Step 5 : After you deciding the best offer and choose the lender. Prepare all documents for underwriting process.

Step 6 : The important thing is you should fill quitclaim deed. Remove your spouse name in this form. You can achieving your purpose to remove spouse name from home title by write it in this form and do refinancing process

Step 7 : Complete to closing process.

That’s all the process to remove your spouse name from mortgage through refinancing. For complete information, you can ask your lender to give you a guidance.

FHA Launches Short Refinancing Option for Underwater Mortgage Homeowners

Federal Housing Administration (FHA) will launch short refinancing program for home owners who have underwater mortgage situation. This program will start at 7 September, 2010. The purpose of this program as government responsibility to homeowners who have decrease value property because local market price is down, so their mortgage higher than their home value.

FHA Short refinance option only for people with underwater mortgage and non FHA borrowers. This program is a great solution for people who have negative equity causing by property crush for the last two years. Also it will more secure by homeowners cause officially launch by FHA.
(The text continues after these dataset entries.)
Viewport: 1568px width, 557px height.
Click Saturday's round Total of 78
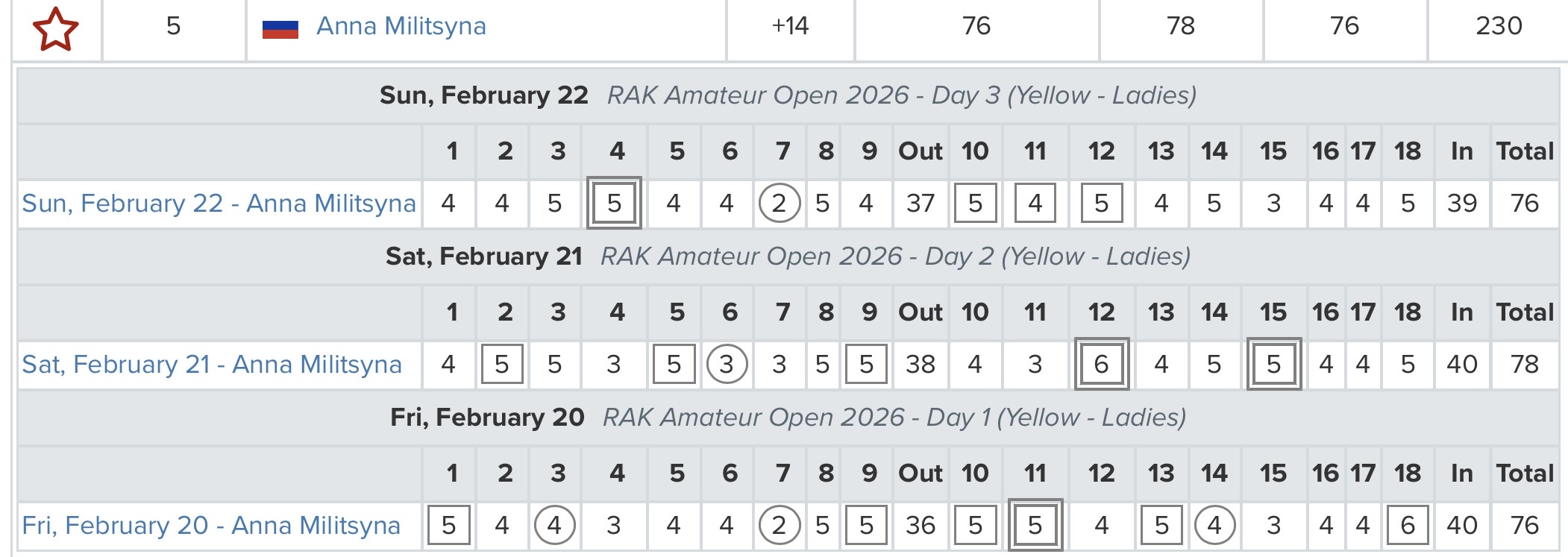click(x=1525, y=365)
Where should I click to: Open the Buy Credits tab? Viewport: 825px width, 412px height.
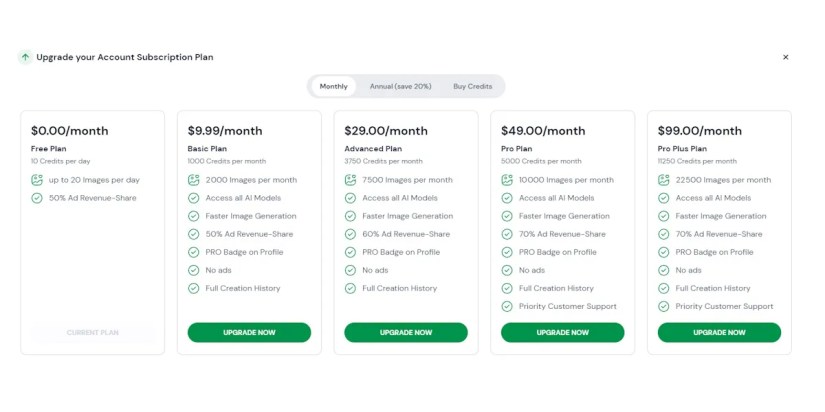coord(472,87)

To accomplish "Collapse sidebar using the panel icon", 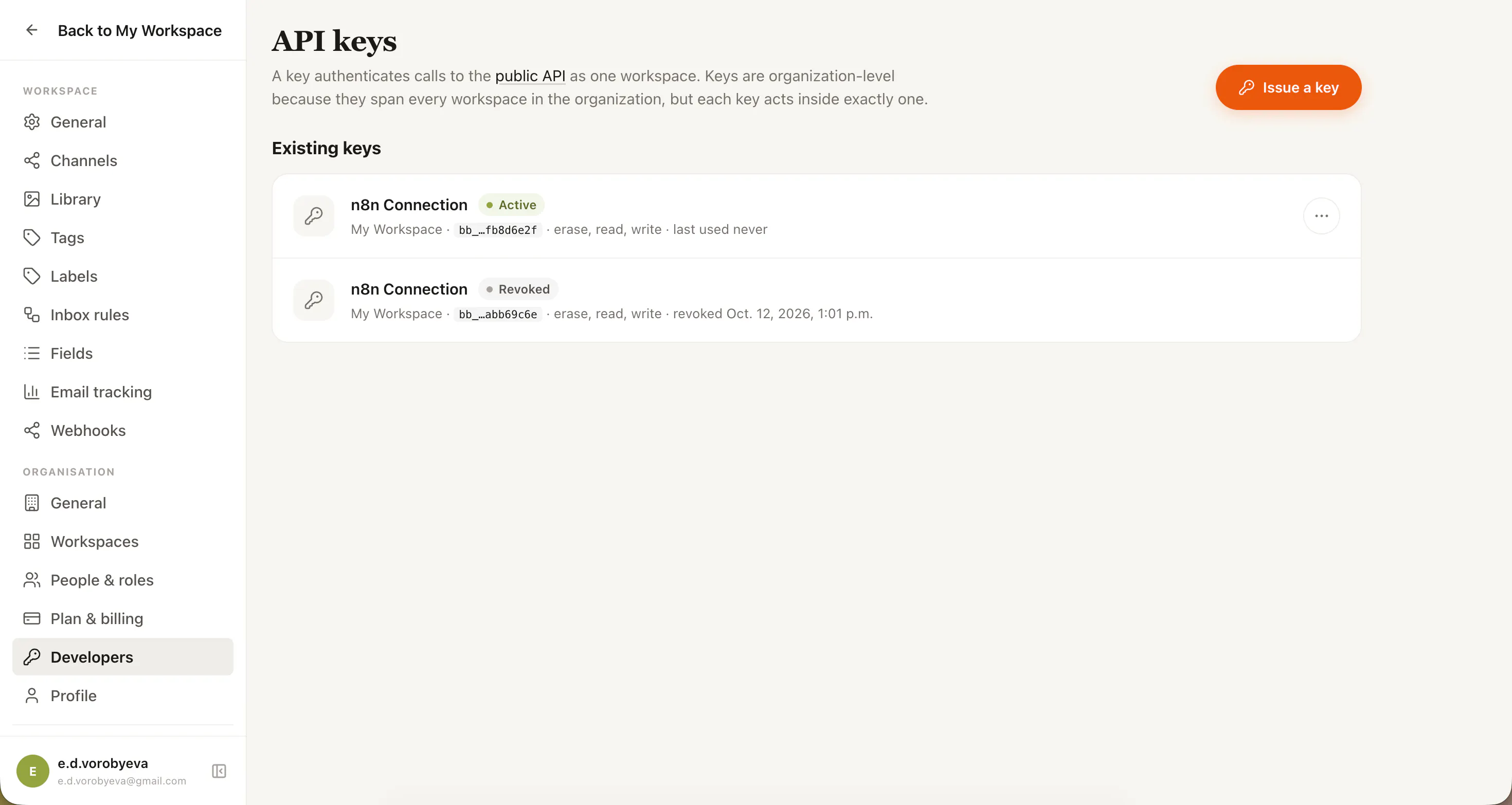I will [219, 771].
FHA also published mortgage letter in their official website. This letter can be your guidance how to use this opportunity. Follow this link to read the mortgage letter.

To get approved this program, there are requierment you should met which is:
1. Homeowners who has underwater situation is a must. It means they loan is higher than the house value.
2. Minimum credit score is 500
3. The house must be primary residence
4. Homeowners must agree to write off minimum 10% if their unpaid principal balance.
5. Non FHA mortgage borrower

FHA Short Refinancing Program surely will be the best solution for home owners who has been stressed cause their mortgage loan. If you met the criteria and have underwater mortgage situation. You can apply this program and have an opportunity to stabilize your financial situation

For more information about FHA Short Refinance Option. You can read their Press Release here.

Countrywide Refinancing – 10 Useful Tips to Get Approved

Countrywide refinancing means you do home refinance with bank of America (countrywide).  You can read this tips to get approved with the most profitable scheme.

1. Realistic. It means you realistic about how much your value is. You can get an approximation about your home value by check at online appraisal website. You also can ask local property agent about how much your home market value. Like many other lenders, countrywide using market value to determine your home value.

2. Gather Your Income and Assets. Gather all your income and assets document. You need all the documents if you want to submit your refinancing application.

3. Shop around. You have a time to shop around from one lender to another lender. Collect their refinancing offer program. You will need this to do comparison, which one is the best lender for you.

4. Gather your property documents such as title, insurance, tax bill and the other legal aspect.

5. 60 days lock your interest rate, i know it will cost you a little bit, but it is a better decision in the future.

6.Read carefully your initial disclosures. You should pay attention for prepayment penalties, rate and all fee about refinancing.

7. Preparing your home for appraisal. Your new lender will re appraise your home. Do some little fix in your house to make sure you get a higher value.

8. Do not closing your refinance at end of the month. The best date is at the middle at the month.

9. Comparison. Do some comparison about your initial and final terms. Make sure you know all fee, penalties and cost that you should pay for.

10. Keep records. Keep all your document and copy it. Your Countrywide refinancing document should be take to safe place. You will need the document in the future.

So, doing refinancing with countrywide is easy. Just follow the procedure, i am sure your application getting approved.